Mentre il presidente Zingaretti è sempre più distratto dalla campagna per diventare segretario nazionale del Pd, continua anche a Natale la battaglia dei lavoratori del Cup contro il taglio agli stipendi (già bassi) previsto dal nuovo appalto dei servizi esternalizzati dei centri di prenotazione: una sforbiciata di 300 euro a dipendente, con orario di lavoro ridotto e contratti penalizzanti.
Vittime di questa situazione sono duemila lavoratori, di cui circa 150 della provincia di Viterbo (donne e categoria protette), a cui finora la Regione non ha dato nessuna risposta.
Gli addetti al Cup sono scesi in strada ieri sotto la sede della Regione in via Cristoforo Colombo a Roma per far sentire ancora la propria voce e per difendere i propri diritti.

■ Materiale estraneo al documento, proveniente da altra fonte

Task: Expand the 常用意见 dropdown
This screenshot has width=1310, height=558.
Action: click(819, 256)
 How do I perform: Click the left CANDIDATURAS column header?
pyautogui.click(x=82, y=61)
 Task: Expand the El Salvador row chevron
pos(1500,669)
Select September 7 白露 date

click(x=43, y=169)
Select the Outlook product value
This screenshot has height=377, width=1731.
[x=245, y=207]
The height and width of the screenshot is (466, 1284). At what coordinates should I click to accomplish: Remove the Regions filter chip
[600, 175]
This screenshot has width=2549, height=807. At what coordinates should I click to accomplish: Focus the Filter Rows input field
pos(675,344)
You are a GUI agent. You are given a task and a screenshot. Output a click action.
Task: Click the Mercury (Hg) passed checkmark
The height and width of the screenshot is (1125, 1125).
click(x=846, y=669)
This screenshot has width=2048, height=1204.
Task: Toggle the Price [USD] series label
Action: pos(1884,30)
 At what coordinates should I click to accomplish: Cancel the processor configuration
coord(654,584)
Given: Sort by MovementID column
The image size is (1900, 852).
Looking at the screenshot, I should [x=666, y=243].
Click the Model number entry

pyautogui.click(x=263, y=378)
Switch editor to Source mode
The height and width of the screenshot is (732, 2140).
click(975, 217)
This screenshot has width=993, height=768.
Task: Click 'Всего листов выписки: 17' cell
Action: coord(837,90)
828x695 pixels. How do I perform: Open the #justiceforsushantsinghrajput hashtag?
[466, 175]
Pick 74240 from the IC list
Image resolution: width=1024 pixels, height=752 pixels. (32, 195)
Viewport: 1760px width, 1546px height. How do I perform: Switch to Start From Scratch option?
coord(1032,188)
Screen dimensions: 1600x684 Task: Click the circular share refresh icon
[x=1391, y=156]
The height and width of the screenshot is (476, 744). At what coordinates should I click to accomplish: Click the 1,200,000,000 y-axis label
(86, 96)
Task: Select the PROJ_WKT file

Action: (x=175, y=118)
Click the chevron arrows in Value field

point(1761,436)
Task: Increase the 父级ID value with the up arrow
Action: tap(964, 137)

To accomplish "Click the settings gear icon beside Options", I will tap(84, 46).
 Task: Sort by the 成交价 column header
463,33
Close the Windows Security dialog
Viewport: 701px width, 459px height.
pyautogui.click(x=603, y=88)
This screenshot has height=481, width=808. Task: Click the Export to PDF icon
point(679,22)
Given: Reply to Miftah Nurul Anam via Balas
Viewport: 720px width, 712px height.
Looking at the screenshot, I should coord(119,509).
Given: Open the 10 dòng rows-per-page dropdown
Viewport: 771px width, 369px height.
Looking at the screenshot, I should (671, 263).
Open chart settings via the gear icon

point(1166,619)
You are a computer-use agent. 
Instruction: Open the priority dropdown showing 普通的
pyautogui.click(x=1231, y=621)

“La gara centralizzata – spiega in una nota il Cobas – si è svolta, sia nella fase di valutazione delle offerte che in quella in corso di subentro delle società aggiudicatarie nelle singole Asl/Aziende ospedaliere, in grave violazione delle norme previste nel codice degli appalti e nello stesso capitolato di gara. La Regione Lazio e le Asl/Aziende ospedaliere hanno acconsentito al demansionamento di massa del personale da anni addetto a tali attività e alla riduzione delle retribuzioni, permettendo la stipula di contratti di lavoro assolutamente illegittimi, a causa dell’errato inquadramento del personale e dell’assenza della griglia oraria individuale, clausola essenziale nei contratti di lavoro a tempo parziale”.
Al momento il 60% del personale è già forzatamente passato alle dipendenze delle nuove società.
Le lavoratrici e i lavoratori del Cup chiedono la costituzione di un tavolo in Regione Lazio, con la partecipazione di tutte le parti sociali, “che renda giustizia – conclude il Cobas – sugli inquadramenti di tutto il personale coinvolto nella vertenza e sulle clausole imposte nei contratti già sottoscritti con le nuove società”.